Okay - think I was a tad off base -
Here is the cosine def used:
cos(a) = V(q) dot V(d) / |V(q)||V(d)|
So the cosine is the query vector dot the document vector divided by the magnitude of the vectors. Classically, |V(q)||V(d)| is a normalization factor that takes the vectors to unit vectors (so you get the real cosine)
This is because the magnitude of a unit vector is 1 be definition.
But we don't care about absolute numbers, just relative numbers (as has been often pointed out) - so the IR guys already fudge this stuff.

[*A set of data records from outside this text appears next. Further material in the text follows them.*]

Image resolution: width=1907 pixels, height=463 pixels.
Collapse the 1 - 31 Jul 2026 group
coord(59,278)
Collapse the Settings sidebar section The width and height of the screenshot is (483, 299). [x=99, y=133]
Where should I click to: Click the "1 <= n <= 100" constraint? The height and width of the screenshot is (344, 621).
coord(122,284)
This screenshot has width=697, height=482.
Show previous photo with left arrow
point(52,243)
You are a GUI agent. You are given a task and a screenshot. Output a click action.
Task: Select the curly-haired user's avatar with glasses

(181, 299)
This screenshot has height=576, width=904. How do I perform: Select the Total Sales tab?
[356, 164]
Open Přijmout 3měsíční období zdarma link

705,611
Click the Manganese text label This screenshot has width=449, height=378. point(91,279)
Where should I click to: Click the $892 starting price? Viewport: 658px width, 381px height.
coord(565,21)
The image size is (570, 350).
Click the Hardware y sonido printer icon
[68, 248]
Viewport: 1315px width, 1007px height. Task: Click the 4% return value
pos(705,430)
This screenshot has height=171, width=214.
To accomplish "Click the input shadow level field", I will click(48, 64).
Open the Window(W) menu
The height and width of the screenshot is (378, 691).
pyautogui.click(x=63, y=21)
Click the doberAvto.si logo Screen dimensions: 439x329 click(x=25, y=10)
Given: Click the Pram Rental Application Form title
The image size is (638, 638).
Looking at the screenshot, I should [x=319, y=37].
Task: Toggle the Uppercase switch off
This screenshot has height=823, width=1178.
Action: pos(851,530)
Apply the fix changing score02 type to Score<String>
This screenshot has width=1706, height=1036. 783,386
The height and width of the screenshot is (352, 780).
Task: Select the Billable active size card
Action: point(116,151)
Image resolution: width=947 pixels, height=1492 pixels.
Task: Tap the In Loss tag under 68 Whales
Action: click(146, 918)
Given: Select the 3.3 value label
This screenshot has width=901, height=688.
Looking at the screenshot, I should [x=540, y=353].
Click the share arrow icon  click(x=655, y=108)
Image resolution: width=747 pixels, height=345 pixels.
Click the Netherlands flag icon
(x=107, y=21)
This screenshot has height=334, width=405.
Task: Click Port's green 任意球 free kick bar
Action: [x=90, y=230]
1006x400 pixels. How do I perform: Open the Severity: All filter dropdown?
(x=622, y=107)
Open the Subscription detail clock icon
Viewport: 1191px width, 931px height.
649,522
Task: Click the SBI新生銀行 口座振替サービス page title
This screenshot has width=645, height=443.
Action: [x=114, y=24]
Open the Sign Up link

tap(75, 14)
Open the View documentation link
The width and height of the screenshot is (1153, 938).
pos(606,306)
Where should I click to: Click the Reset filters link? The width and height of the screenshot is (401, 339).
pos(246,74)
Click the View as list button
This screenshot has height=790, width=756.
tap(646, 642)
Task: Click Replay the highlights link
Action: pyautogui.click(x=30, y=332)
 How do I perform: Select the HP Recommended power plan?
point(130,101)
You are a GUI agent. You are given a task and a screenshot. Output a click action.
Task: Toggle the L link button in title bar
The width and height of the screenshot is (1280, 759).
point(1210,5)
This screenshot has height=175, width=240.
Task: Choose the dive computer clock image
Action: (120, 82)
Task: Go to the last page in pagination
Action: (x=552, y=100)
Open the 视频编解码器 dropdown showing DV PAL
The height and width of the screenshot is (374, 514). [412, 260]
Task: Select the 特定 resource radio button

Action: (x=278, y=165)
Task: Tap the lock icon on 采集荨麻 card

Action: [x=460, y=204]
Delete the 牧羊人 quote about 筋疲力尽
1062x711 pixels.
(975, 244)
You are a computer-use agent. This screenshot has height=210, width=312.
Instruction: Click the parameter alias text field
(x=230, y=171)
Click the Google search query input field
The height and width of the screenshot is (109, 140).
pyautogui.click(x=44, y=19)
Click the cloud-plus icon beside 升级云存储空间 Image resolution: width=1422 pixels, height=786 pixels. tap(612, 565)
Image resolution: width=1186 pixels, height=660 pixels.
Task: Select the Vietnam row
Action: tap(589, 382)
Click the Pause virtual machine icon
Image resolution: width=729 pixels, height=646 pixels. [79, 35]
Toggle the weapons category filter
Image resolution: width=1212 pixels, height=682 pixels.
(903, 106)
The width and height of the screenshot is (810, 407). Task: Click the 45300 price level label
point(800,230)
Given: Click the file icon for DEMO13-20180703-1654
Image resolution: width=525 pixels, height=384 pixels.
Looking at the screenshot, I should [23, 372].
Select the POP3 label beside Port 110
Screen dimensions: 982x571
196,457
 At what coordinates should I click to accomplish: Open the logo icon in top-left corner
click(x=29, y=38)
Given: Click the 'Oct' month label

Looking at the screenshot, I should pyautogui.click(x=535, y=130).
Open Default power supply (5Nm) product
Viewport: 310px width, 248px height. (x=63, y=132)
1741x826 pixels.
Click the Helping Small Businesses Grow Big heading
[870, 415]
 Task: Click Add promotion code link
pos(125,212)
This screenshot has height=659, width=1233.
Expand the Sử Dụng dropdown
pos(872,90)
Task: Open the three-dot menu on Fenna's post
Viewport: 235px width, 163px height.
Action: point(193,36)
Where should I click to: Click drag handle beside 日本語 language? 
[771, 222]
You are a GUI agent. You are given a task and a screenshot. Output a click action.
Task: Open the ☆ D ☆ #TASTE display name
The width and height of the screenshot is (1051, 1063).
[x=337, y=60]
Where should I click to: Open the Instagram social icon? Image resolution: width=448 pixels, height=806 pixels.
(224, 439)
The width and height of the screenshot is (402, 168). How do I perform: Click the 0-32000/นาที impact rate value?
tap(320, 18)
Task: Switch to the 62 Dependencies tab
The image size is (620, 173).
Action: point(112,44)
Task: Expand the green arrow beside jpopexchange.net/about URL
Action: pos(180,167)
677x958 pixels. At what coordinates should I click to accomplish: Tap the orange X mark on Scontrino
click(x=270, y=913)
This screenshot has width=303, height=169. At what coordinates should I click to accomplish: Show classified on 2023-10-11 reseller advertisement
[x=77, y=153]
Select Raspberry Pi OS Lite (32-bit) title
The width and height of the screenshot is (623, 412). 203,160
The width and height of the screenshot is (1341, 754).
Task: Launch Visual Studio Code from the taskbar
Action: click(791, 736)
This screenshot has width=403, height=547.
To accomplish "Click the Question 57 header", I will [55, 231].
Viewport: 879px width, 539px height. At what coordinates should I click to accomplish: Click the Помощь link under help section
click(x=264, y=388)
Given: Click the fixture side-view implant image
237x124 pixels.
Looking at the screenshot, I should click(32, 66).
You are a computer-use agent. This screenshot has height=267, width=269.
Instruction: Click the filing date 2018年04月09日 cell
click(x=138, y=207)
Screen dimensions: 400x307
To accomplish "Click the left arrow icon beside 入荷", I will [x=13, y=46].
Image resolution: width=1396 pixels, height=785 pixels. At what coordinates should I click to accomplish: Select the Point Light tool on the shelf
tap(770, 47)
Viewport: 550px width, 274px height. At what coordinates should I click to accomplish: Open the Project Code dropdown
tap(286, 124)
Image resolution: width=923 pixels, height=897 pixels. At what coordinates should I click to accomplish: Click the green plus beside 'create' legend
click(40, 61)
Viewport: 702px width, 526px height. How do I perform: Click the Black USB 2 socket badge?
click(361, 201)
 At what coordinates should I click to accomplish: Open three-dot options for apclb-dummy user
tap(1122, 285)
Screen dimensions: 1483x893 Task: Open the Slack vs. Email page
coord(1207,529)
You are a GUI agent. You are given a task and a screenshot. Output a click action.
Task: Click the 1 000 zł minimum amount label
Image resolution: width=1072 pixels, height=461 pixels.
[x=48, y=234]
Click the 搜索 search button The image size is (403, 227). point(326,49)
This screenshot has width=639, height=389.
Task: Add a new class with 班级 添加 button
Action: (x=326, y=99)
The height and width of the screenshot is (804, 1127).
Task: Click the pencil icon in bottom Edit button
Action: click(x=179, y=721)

While I thought that the queryNorm correlates to |V(q)||V(d)| before, I was off - its just |V(q)|. |V(d)| is replaced with the document length normalization, a much faster calculation with similar properties - a longer doc would have a larger magnitude most likely. edit not just similar properties - but many times better properties - the standard normalization would not factor in document length at all - it essentially removes it.
So one strategy is just to not normalize query - though the lit i see doing this is very inefficiently calculating the query norm in the inner loop - we are not doing that, and so its not much of an optimization for us.
cos(a) = V(q) dot V(d) / |V(d)| == cos(a) * |V(q)| = v(q) dot v(d)
And it does make queries more comparable (an odd goal I know, but for free?)
Sorry I was a little off earlier - just tried to learn all this myself - and linear alg was years ago - and open book tests lured my younger, more irresponsible self to not go to the classes ...
Anyhow, thats my current understanding - please point out if you know I have something wrong.